→ **SOURCE PASSAGE**
Are there any problems? Thank you for your attention.

Hmm, can you try a few things:

  • Start from a pre-trained model (e.g. a KITTI model) to see if it diverges
  • Try another network (DepthResNet or PoseResNet)
  • Play around with the learning rate

By the way, once you get some numbers you can try submitting to our EvalAI DDAD challenge!
https://eval.ai/web/challenges/challenge-page/902/overview

Hmm, can you try a few things:

* Start from a pre-trained model (e.g. a KITTI model) to see if it diverges

* Try another network (DepthResNet or PoseResNet)

* Play around with the learning rate

By the way, once you get some numbers you can try submitting to our EvalAI DDAD challenge!
https://eval.ai/web/challenges/challenge-page/902/overview

Do you use any pre-trained weights to get the result 0.173(abs_rel) on DDAD and 0.111(abs_rel) on KITTI? Or just train from scratch?

No, those are trained from scratch with PackNet. I just mentioned pre-trained weights as a way to see if there is anything wrong with the training setup that you are using.

→ **TASK SET**
1 > In the depth-training thread, which two networks are suggested as alternatives to try?
2 > Write the next reply in the depth-training thread, following on from its last message.
The records below this thread were taken from a different source.

→ **MATERIAL SHOWN**

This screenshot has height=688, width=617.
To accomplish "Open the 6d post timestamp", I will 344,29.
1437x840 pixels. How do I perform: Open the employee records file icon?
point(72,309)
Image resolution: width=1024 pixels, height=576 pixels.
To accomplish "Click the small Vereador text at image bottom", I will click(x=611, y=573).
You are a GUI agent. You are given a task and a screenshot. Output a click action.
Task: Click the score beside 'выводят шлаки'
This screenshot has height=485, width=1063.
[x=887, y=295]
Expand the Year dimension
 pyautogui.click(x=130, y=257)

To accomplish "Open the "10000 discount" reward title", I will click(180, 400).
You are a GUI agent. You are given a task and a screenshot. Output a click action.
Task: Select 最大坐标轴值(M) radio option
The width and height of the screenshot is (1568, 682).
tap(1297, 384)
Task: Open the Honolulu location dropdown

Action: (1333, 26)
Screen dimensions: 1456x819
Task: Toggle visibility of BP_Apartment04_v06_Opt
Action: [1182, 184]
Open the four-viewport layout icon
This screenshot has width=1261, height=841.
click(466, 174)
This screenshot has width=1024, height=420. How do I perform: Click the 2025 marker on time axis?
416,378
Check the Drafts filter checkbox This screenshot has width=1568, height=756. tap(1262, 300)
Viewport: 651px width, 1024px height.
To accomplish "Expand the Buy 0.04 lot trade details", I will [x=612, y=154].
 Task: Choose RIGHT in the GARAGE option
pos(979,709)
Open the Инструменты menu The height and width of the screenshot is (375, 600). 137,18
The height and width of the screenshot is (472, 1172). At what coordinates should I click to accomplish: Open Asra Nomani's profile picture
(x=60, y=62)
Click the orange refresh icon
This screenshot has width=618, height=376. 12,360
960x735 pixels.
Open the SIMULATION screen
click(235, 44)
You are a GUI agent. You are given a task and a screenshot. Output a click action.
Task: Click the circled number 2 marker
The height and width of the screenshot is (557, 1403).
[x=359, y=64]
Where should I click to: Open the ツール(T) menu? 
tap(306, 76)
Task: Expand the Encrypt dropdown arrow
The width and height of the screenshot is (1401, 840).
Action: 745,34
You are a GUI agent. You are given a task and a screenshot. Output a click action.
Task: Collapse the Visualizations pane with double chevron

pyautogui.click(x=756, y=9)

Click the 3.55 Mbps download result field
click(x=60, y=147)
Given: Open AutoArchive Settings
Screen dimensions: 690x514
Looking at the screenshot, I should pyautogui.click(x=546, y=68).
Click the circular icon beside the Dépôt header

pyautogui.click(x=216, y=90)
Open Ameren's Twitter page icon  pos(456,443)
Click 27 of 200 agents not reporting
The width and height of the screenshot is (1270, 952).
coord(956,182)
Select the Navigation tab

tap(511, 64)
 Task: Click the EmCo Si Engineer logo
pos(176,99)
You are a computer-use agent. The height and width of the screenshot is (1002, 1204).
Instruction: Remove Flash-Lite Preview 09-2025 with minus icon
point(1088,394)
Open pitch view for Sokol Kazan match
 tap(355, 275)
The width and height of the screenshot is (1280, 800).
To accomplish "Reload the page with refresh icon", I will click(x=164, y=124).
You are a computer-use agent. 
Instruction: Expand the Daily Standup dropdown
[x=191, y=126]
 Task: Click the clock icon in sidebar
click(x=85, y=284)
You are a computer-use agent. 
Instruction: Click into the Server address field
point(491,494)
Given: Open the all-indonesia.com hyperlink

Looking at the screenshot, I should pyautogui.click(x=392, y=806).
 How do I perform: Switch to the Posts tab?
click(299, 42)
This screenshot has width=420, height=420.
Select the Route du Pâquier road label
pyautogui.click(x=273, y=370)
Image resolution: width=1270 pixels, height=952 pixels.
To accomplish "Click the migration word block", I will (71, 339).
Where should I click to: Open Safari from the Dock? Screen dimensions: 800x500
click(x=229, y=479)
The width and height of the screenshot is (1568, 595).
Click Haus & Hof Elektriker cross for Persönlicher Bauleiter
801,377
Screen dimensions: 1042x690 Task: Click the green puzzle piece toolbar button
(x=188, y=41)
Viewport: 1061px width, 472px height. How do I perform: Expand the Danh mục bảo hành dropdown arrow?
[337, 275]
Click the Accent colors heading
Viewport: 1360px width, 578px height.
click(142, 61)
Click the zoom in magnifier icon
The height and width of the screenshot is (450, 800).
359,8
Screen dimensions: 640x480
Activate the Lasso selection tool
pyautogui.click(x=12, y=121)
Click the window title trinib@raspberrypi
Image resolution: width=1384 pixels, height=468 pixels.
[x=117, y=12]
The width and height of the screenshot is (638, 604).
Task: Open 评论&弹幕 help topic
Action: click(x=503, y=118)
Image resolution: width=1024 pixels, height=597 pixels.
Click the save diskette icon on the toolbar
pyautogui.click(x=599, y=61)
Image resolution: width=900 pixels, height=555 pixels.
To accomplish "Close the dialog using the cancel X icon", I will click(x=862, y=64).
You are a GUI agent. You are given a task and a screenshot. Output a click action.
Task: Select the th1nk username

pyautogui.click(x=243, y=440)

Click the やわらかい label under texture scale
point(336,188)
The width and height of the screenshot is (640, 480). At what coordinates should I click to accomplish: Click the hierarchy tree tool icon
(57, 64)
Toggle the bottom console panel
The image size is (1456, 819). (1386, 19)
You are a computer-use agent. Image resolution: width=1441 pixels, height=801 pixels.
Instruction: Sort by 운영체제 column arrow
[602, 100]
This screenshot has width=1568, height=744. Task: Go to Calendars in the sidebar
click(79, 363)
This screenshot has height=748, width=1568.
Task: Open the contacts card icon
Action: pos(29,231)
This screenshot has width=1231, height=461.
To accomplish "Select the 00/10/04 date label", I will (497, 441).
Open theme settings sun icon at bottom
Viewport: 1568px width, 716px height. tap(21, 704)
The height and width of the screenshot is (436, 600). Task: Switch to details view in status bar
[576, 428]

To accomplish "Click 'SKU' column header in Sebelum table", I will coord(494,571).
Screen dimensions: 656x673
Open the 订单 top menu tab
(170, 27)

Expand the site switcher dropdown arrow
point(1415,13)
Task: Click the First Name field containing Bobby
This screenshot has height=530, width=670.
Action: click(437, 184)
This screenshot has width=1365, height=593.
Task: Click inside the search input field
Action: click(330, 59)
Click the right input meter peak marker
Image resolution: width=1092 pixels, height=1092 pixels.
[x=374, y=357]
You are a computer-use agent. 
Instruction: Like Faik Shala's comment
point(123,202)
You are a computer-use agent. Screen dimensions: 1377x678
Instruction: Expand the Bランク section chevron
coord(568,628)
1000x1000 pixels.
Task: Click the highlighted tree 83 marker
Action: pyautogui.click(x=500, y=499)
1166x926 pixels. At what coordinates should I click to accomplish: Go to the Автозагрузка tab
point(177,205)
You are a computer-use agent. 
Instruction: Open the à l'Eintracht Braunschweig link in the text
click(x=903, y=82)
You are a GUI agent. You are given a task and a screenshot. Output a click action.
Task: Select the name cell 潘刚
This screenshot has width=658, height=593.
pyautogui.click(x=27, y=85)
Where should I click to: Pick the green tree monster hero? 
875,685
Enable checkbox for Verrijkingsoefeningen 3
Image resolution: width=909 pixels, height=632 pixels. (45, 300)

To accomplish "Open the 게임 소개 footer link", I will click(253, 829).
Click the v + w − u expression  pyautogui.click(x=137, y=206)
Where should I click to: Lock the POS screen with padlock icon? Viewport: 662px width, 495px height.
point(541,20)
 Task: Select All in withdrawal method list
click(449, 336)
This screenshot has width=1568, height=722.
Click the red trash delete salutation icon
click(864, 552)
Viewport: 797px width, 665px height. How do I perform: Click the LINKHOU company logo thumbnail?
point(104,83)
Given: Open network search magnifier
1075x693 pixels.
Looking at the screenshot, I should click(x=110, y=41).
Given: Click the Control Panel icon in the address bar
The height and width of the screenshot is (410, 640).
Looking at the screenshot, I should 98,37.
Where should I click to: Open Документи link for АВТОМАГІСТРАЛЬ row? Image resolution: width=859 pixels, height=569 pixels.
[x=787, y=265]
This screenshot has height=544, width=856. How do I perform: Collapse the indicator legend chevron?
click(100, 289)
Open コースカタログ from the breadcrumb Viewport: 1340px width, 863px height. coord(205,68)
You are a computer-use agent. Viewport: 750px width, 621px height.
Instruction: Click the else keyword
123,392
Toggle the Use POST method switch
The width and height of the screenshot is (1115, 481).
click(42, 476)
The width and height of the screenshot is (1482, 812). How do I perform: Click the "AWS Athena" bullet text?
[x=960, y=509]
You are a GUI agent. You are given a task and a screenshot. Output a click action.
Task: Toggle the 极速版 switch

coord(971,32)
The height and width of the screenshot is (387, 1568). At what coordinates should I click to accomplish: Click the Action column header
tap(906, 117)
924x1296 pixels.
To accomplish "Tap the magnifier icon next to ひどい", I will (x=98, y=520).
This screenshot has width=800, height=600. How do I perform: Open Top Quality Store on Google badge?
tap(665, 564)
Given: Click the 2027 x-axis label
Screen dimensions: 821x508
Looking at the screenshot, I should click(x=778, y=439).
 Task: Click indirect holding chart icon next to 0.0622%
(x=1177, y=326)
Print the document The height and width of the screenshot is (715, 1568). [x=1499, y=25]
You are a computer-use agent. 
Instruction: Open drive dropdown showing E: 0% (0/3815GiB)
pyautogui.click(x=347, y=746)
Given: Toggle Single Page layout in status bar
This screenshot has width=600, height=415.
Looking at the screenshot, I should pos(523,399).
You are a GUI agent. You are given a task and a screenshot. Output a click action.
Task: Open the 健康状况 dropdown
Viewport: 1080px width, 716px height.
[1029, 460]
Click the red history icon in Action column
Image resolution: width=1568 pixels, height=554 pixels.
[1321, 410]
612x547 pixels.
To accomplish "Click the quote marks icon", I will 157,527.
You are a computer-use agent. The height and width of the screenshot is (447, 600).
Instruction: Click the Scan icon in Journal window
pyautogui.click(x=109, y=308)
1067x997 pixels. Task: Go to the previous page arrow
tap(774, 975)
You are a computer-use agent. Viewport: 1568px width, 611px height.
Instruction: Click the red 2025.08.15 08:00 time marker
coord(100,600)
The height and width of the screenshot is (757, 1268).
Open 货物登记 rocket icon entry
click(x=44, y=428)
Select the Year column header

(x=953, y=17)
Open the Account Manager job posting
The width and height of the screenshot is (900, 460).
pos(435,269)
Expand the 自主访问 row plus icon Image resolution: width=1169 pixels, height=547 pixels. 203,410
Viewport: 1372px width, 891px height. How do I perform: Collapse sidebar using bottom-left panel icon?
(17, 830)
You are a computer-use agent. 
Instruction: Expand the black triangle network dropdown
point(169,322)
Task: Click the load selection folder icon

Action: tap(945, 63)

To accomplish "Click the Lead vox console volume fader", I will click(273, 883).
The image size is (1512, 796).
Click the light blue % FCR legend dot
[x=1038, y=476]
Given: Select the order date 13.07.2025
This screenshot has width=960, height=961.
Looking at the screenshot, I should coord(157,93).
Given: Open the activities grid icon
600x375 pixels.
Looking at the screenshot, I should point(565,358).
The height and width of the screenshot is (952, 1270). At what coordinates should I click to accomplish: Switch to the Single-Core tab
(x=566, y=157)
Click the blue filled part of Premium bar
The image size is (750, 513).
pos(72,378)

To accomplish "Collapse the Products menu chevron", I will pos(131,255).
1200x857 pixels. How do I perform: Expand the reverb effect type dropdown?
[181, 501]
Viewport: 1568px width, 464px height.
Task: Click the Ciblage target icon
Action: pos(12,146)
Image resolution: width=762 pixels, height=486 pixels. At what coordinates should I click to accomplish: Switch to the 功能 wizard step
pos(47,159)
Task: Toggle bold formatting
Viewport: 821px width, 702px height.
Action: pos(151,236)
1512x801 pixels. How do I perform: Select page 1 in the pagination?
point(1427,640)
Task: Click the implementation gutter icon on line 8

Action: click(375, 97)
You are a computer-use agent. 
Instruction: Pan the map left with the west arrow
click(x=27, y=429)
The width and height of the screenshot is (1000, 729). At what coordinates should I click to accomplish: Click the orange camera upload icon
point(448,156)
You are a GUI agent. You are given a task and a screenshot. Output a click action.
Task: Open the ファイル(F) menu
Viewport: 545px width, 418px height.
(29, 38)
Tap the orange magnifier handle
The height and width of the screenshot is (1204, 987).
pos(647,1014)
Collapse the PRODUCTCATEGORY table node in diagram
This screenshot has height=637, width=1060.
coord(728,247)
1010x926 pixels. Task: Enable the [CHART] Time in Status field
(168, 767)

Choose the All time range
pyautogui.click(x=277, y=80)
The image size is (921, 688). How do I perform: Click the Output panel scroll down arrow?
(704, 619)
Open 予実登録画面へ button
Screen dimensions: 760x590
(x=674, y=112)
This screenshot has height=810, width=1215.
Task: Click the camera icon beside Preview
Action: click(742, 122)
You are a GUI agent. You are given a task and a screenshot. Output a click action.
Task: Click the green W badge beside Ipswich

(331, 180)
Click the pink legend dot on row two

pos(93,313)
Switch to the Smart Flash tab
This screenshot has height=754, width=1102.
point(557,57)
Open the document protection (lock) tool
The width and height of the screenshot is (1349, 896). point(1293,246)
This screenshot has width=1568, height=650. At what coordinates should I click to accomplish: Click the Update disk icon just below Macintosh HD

→ **REPLIES**
1 > DepthResNet and PoseResNet.

2 >
Hi, Thanks for your work.
Was the results on DDAD produced by training from scratch using the config setup provided here? https://github.com/TRI-ML/packnet-sfm/blob/master/configs/train_ddad.yaml

@a1600012888 Yes, that configuration file should work.

@a1600012888 Yes, that configuration file should work.

Thanks!

Hi, Thanks for your work.
Was the results on DDAD produced by training from scratch using the config setup provided here? https://github.com/TRI-ML/packnet-sfm/blob/master/configs/train_ddad.yaml

Hi, for DDAD experiments,
Did you train the model using 8 gpu cards with this config file?
If so, does that means the effective batch size is 8*2=16, and learning rate is 9e-5?